*TASK GOAL:* Rewrite the data below with every instance of "Where should I click to" replaced by "Which spot should I click to", leaving everything else unchanged.

::::::::

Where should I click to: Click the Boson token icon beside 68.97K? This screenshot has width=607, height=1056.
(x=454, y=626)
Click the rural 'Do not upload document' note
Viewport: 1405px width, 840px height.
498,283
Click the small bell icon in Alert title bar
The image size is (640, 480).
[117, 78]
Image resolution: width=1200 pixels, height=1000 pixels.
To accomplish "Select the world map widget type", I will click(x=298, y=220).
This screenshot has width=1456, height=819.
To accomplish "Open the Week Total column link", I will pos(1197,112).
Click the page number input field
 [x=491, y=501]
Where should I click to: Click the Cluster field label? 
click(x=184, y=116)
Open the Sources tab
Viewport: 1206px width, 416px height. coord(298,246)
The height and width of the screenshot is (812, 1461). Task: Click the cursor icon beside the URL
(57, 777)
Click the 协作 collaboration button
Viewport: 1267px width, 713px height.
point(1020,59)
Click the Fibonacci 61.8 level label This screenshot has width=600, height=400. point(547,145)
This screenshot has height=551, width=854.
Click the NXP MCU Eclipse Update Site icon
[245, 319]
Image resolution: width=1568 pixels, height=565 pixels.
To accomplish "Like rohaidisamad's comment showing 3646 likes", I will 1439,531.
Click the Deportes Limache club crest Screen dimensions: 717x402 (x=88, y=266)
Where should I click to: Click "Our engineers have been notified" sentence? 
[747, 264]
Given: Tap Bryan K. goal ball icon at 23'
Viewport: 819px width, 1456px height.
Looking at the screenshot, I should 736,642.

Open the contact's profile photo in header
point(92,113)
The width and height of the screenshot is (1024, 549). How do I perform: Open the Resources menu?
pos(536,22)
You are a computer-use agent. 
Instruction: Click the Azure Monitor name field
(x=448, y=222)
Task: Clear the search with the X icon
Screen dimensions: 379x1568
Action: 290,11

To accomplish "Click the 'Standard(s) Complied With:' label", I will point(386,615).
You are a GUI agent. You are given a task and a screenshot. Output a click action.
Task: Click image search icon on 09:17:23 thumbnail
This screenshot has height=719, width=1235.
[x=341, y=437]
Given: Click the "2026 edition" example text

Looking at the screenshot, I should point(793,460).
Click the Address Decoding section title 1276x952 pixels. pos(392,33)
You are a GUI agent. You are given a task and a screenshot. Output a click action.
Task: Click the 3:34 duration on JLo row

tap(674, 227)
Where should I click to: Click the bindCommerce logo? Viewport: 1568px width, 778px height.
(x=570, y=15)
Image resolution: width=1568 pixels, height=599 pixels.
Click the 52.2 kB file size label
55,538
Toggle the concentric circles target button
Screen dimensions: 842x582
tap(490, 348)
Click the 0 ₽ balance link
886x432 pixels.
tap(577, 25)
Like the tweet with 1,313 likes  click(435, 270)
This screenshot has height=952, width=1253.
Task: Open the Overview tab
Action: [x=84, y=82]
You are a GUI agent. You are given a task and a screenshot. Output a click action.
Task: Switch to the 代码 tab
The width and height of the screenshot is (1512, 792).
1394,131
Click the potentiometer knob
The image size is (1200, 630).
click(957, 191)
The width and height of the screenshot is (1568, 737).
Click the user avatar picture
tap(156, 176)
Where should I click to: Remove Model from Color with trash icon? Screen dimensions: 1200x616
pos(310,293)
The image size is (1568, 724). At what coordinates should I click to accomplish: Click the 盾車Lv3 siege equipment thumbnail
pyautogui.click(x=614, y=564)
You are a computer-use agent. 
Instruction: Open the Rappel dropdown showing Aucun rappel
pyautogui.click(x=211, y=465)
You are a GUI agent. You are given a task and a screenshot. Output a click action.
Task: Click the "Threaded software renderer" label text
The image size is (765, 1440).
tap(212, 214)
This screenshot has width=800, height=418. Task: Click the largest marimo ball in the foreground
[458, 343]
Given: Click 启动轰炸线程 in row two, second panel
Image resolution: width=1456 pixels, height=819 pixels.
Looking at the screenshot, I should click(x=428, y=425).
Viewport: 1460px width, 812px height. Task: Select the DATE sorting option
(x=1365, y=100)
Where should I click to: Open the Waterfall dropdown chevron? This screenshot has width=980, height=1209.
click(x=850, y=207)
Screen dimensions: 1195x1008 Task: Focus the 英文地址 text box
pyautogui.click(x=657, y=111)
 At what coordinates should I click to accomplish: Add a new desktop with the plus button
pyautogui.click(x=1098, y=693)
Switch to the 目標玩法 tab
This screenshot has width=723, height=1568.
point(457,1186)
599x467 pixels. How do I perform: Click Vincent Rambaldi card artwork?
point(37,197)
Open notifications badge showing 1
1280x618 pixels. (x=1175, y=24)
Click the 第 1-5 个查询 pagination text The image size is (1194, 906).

::::::::

*CORRECT RESPONSE:*
Which spot should I click to: Click the Boson token icon beside 68.97K? This screenshot has width=607, height=1056.
(x=454, y=626)
Click the rural 'Do not upload document' note
Viewport: 1405px width, 840px height.
498,283
Click the small bell icon in Alert title bar
The image size is (640, 480).
[117, 78]
Image resolution: width=1200 pixels, height=1000 pixels.
To accomplish "Select the world map widget type", I will click(x=298, y=220).
This screenshot has width=1456, height=819.
To accomplish "Open the Week Total column link", I will pos(1197,112).
Click the page number input field
 [x=491, y=501]
Which spot should I click to: Click the Cluster field label? 
click(x=184, y=116)
Open the Sources tab
Viewport: 1206px width, 416px height. coord(298,246)
The height and width of the screenshot is (812, 1461). Task: Click the cursor icon beside the URL
(57, 777)
Click the 协作 collaboration button
Viewport: 1267px width, 713px height.
point(1020,59)
Click the Fibonacci 61.8 level label This screenshot has width=600, height=400. point(547,145)
This screenshot has height=551, width=854.
Click the NXP MCU Eclipse Update Site icon
[245, 319]
Image resolution: width=1568 pixels, height=565 pixels.
To accomplish "Like rohaidisamad's comment showing 3646 likes", I will 1439,531.
Click the Deportes Limache club crest Screen dimensions: 717x402 (x=88, y=266)
Which spot should I click to: Click "Our engineers have been notified" sentence? 
[747, 264]
Given: Tap Bryan K. goal ball icon at 23'
Viewport: 819px width, 1456px height.
Looking at the screenshot, I should 736,642.

Open the contact's profile photo in header
point(92,113)
The width and height of the screenshot is (1024, 549). How do I perform: Open the Resources menu?
pos(536,22)
You are a computer-use agent. 
Instruction: Click the Azure Monitor name field
(x=448, y=222)
Task: Clear the search with the X icon
Screen dimensions: 379x1568
Action: 290,11

To accomplish "Click the 'Standard(s) Complied With:' label", I will point(386,615).
You are a GUI agent. You are given a task and a screenshot. Output a click action.
Task: Click image search icon on 09:17:23 thumbnail
This screenshot has height=719, width=1235.
[x=341, y=437]
Given: Click the "2026 edition" example text

Looking at the screenshot, I should point(793,460).
Click the Address Decoding section title 1276x952 pixels. pos(392,33)
You are a GUI agent. You are given a task and a screenshot. Output a click action.
Task: Click the 3:34 duration on JLo row

tap(674, 227)
Which spot should I click to: Click the bindCommerce logo? Viewport: 1568px width, 778px height.
(x=570, y=15)
Image resolution: width=1568 pixels, height=599 pixels.
Click the 52.2 kB file size label
55,538
Toggle the concentric circles target button
Screen dimensions: 842x582
tap(490, 348)
Click the 0 ₽ balance link
886x432 pixels.
tap(577, 25)
Like the tweet with 1,313 likes  click(435, 270)
This screenshot has height=952, width=1253.
Task: Open the Overview tab
Action: [x=84, y=82]
You are a GUI agent. You are given a task and a screenshot. Output a click action.
Task: Switch to the 代码 tab
The width and height of the screenshot is (1512, 792).
1394,131
Click the potentiometer knob
The image size is (1200, 630).
click(957, 191)
The width and height of the screenshot is (1568, 737).
Click the user avatar picture
tap(156, 176)
Which spot should I click to: Remove Model from Color with trash icon? Screen dimensions: 1200x616
pos(310,293)
The image size is (1568, 724). At what coordinates should I click to accomplish: Click the 盾車Lv3 siege equipment thumbnail
pyautogui.click(x=614, y=564)
You are a computer-use agent. 
Instruction: Open the Rappel dropdown showing Aucun rappel
pyautogui.click(x=211, y=465)
You are a GUI agent. You are given a task and a screenshot. Output a click action.
Task: Click the "Threaded software renderer" label text
The image size is (765, 1440).
tap(212, 214)
This screenshot has width=800, height=418. Task: Click the largest marimo ball in the foreground
[458, 343]
Given: Click 启动轰炸线程 in row two, second panel
Image resolution: width=1456 pixels, height=819 pixels.
Looking at the screenshot, I should click(x=428, y=425).
Viewport: 1460px width, 812px height. Task: Select the DATE sorting option
(x=1365, y=100)
Which spot should I click to: Open the Waterfall dropdown chevron? This screenshot has width=980, height=1209.
click(x=850, y=207)
Screen dimensions: 1195x1008 Task: Focus the 英文地址 text box
pyautogui.click(x=657, y=111)
 At what coordinates should I click to accomplish: Add a new desktop with the plus button
pyautogui.click(x=1098, y=693)
Switch to the 目標玩法 tab
This screenshot has width=723, height=1568.
point(457,1186)
599x467 pixels. How do I perform: Click Vincent Rambaldi card artwork?
point(37,197)
Open notifications badge showing 1
1280x618 pixels. (x=1175, y=24)
Click the 第 1-5 个查询 pagination text The image size is (1194, 906).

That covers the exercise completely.